A single generalized tonic–clonic seizure is known to cause an increase in circulating epinephrine and norepinephrine, and leukocytosis can be considered to be due to the demargination effects of these circulating catecholamines (5). However, partial seizures, especially CPSs, can be considered to be emotionally stressful events, and CPSs also can result in direct autonomic stimulation. In that case, CPSs should be associated with release of catecholamines and, in turn, should increase the leukocyte count This may be or may not be true, as effects of muscular activity independent of circulating catecholamines have not been assessed. In addition, the demargination effect will result in leukocytosis without bandemia, although this was not systematically studied in our study, as differential WBC count was not obtained at baseline and after each event. At times muscular activity during a nonepileptic event may be significant, and it may mimic generalized tonic–clonic seizure. In spite of that, we did not find a single instance of increased WBC count after an NES. However, we did not quantify muscular activity during the event, and most of the events classified as NESs were not associated with violent muscular activity.
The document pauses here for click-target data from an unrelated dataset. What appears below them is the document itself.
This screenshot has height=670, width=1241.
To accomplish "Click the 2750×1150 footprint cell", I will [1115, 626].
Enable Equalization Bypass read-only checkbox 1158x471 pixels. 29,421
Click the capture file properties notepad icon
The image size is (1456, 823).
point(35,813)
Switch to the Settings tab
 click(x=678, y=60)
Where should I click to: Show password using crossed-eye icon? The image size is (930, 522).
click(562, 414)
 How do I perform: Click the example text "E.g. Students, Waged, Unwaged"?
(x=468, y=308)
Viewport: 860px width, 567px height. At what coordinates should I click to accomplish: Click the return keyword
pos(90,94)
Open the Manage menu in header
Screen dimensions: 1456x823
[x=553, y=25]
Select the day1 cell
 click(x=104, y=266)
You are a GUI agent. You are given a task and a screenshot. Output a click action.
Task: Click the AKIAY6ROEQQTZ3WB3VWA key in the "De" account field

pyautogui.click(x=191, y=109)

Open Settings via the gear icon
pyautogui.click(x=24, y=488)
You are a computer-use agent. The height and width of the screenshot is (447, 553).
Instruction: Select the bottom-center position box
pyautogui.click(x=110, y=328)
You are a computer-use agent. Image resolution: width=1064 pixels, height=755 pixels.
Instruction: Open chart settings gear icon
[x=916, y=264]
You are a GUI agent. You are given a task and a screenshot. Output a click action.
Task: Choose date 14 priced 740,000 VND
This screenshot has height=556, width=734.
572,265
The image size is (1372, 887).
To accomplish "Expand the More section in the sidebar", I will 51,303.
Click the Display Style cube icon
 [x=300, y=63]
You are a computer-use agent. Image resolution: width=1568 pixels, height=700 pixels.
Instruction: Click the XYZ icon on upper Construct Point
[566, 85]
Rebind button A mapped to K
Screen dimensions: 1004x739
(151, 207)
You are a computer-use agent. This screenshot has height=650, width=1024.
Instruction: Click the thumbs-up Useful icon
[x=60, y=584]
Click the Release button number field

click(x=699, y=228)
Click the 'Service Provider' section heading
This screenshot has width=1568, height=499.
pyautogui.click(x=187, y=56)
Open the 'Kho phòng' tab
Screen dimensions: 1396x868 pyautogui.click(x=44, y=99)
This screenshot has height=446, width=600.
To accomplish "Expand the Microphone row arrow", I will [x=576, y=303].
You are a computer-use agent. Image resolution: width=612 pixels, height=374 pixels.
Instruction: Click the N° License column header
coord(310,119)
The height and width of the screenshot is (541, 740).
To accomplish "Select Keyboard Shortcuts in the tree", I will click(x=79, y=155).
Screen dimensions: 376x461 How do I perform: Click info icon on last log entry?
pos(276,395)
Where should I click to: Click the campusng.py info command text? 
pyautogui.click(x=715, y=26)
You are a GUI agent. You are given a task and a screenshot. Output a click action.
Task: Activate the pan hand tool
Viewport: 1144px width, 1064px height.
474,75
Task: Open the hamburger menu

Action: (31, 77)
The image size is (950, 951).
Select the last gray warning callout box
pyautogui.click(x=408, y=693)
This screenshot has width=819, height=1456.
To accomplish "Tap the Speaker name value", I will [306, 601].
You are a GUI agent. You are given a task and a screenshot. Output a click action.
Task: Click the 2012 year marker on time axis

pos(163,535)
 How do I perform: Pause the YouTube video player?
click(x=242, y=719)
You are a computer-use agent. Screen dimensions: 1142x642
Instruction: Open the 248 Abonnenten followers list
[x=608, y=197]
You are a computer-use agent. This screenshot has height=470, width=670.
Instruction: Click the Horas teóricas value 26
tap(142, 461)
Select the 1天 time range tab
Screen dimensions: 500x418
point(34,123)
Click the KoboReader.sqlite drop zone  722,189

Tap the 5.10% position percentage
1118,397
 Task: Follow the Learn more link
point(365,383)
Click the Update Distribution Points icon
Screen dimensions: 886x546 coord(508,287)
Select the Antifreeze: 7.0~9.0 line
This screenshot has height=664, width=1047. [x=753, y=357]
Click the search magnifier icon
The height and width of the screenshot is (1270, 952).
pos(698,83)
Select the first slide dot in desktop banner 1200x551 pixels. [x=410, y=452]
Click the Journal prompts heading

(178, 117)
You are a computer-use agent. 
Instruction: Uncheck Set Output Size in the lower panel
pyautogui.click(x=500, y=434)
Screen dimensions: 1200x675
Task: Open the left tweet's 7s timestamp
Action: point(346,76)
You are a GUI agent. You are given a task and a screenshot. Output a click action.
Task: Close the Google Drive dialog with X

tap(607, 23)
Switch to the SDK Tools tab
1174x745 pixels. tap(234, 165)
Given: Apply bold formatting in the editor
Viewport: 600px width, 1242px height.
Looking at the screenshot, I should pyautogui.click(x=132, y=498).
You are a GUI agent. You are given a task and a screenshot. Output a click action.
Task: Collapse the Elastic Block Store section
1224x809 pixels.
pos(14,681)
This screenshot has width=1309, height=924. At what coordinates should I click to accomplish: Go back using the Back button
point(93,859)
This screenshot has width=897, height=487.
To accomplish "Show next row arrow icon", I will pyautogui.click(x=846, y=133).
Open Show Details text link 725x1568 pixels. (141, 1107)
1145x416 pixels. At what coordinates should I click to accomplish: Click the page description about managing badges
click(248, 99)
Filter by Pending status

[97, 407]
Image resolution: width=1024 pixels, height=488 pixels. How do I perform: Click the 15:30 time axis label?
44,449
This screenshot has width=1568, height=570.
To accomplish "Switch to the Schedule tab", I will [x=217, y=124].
Serum cortisol level increases after a generalized or partial seizure or a pseudoseizure (11,12). Our findings, that the WBC count increases after a generalized seizure and to a lesser extent CPS but does not increase after an SPS or NES, suggest that the increase is not due to cortisol release. However, if the cortisol-mediated increase in WBC may occur 3-4 h after the event, we might not have detected it, as we did not collect blood samples then.
A further study with measurement of serial WBC counts as well as serum cortisol levels and catecholamine levels may help to define the underlying mechanisms of seizure-related increase in WBC count. Studies have shown robust increases in serum prolactin levels after electroconvulsive therapy (ECT) (13). Similarly, studies of the relation of peripheral WBC count and ECT also may provide insight into the underlying mechanisms of postictal leukocytosis. Because muscles are paralyzed during ECT, the demargination effect of muscular activity on the WBC count would be eliminated.